■ WHAT NEEDS TO BE DONE
Could you give the entries back exactly as they stand, minus any pictures?

Stored data:
============================================================
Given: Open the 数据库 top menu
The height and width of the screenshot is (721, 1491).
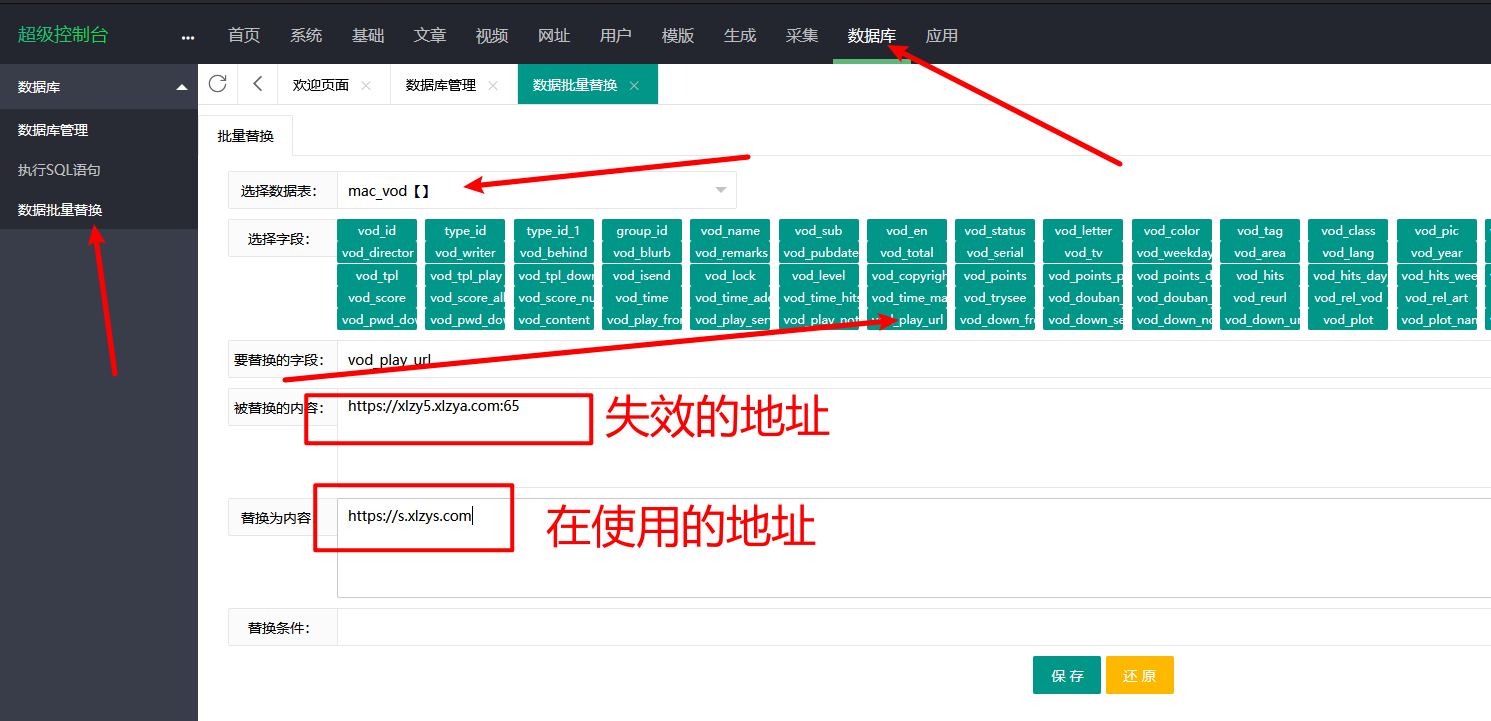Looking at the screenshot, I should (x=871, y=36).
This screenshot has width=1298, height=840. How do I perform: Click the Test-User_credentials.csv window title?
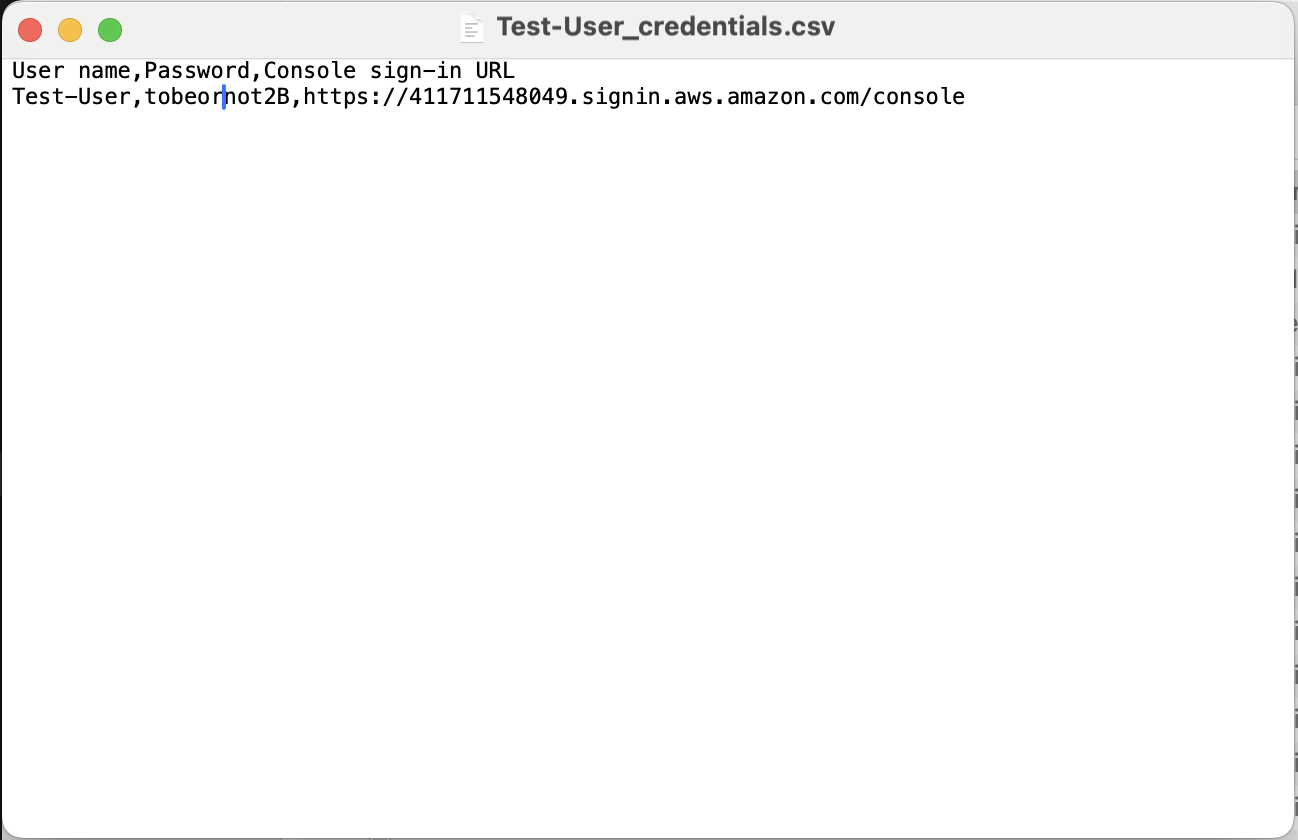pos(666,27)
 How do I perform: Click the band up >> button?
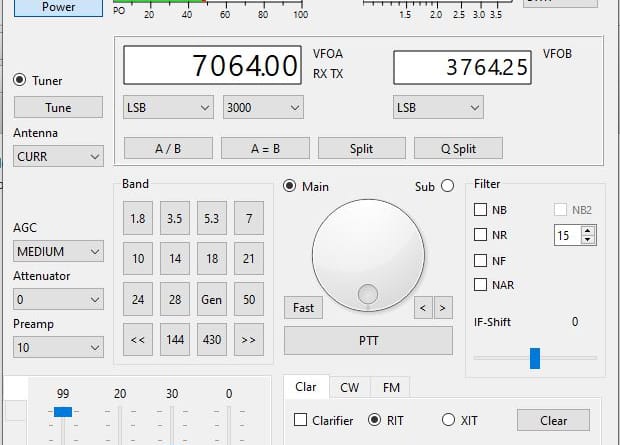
============================================================
■ SOLUTION FOR THIS TASK
Given: Open the 数据库 top menu
The height and width of the screenshot is (721, 1491).
Looking at the screenshot, I should (x=871, y=36).
This screenshot has width=1298, height=840. How do I perform: Click the Test-User_credentials.csv window title?
pos(666,27)
 How do I perform: Click the band up >> button?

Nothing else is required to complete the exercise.